==== Exercise data

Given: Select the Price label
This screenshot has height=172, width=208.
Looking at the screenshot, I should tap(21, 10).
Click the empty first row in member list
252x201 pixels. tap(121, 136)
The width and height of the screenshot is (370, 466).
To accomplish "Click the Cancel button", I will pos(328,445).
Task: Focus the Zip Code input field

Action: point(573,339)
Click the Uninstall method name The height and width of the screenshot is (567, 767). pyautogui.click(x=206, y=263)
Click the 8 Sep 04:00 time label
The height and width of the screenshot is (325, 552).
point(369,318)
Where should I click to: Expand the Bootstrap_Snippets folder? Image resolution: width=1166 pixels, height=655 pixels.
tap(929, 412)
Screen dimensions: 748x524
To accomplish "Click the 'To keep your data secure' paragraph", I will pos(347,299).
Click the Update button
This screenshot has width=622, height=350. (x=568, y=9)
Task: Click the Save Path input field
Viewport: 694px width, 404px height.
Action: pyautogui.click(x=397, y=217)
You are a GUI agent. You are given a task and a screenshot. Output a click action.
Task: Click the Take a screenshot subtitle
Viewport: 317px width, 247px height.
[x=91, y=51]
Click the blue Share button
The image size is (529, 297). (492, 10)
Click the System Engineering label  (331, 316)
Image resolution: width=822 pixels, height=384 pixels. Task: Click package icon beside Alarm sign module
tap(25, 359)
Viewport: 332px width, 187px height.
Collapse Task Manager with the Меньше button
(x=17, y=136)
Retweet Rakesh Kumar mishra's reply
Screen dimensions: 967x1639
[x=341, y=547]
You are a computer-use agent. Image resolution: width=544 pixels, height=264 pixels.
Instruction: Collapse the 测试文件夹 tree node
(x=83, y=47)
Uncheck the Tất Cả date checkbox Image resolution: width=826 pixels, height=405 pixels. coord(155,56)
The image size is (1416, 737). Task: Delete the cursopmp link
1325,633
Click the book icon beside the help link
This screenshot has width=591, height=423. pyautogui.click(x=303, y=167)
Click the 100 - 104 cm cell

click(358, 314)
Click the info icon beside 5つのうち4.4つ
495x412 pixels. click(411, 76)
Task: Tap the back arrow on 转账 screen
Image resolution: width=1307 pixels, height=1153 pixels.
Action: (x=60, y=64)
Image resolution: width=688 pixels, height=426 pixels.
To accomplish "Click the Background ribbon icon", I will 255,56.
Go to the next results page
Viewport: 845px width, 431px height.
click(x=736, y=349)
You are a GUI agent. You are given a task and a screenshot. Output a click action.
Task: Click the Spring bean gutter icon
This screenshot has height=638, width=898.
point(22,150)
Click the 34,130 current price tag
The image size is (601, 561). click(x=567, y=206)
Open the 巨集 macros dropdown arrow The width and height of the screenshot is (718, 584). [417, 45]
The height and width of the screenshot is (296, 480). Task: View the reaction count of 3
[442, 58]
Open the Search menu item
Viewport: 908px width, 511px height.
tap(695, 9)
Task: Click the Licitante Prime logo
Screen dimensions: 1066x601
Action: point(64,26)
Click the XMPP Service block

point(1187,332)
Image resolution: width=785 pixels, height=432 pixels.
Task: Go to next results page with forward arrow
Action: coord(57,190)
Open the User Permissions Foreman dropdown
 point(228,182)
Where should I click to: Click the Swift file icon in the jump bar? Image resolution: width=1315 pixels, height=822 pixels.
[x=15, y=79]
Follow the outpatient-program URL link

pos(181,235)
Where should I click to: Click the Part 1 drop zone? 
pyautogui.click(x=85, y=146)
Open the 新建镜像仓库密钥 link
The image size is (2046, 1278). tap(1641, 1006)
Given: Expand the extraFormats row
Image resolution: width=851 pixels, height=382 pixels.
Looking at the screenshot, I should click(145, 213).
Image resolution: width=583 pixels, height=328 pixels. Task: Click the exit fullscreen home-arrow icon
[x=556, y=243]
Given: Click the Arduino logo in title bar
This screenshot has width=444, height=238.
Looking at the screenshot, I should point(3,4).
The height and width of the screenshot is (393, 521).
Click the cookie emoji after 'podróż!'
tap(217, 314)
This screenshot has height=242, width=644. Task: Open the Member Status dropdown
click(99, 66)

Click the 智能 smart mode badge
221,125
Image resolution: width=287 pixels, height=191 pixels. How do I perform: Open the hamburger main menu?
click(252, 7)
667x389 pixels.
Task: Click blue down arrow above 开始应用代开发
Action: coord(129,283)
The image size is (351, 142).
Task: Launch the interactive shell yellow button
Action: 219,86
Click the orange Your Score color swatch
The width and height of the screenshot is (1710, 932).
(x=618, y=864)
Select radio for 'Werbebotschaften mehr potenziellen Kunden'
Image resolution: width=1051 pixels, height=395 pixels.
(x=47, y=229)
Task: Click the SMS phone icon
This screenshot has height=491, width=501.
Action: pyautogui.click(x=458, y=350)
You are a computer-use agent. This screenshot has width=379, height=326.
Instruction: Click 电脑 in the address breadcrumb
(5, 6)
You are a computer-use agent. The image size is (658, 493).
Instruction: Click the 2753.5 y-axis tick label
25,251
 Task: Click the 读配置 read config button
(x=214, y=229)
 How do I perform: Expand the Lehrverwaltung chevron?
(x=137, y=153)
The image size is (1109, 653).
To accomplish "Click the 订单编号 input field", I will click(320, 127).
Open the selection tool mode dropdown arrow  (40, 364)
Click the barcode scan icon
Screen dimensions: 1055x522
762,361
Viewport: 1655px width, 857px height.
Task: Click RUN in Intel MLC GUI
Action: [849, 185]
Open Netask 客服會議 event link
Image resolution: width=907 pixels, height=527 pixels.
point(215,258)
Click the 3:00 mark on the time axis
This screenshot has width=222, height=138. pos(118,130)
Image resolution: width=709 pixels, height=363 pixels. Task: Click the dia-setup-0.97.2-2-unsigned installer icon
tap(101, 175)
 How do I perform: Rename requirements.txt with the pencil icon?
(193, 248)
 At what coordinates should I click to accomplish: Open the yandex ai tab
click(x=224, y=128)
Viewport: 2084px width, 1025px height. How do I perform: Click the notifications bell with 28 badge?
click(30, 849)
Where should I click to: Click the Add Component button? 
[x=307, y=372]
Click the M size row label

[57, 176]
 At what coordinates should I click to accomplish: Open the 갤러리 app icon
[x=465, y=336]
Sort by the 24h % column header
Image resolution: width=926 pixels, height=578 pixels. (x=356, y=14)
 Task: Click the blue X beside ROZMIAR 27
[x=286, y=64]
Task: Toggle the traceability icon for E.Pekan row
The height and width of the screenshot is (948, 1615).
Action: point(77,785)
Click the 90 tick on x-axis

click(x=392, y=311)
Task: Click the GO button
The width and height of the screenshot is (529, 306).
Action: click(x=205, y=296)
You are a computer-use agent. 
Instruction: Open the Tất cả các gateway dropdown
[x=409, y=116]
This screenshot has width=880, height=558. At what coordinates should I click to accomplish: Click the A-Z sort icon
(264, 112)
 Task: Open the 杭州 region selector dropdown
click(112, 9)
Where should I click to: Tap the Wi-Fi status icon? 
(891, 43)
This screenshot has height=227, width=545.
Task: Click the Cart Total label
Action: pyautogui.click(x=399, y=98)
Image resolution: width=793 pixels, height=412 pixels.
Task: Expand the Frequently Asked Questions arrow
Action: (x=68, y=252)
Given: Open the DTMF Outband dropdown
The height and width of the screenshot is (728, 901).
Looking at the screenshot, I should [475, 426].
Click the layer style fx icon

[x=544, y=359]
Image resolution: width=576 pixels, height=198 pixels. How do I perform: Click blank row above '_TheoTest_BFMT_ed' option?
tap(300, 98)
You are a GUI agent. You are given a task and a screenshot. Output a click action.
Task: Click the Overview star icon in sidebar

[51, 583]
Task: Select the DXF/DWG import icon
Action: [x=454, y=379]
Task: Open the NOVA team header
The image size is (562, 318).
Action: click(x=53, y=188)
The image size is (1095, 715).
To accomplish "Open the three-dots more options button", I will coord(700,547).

========

__What you will do__
Extract every line of the material above that contains the word "link".

__The answer__
The image size is (1416, 737). Task: Delete the cursopmp link
Click the book icon beside the help link
Follow the outpatient-program URL link
Open the 新建镜像仓库密钥 link
Open Netask 客服會議 event link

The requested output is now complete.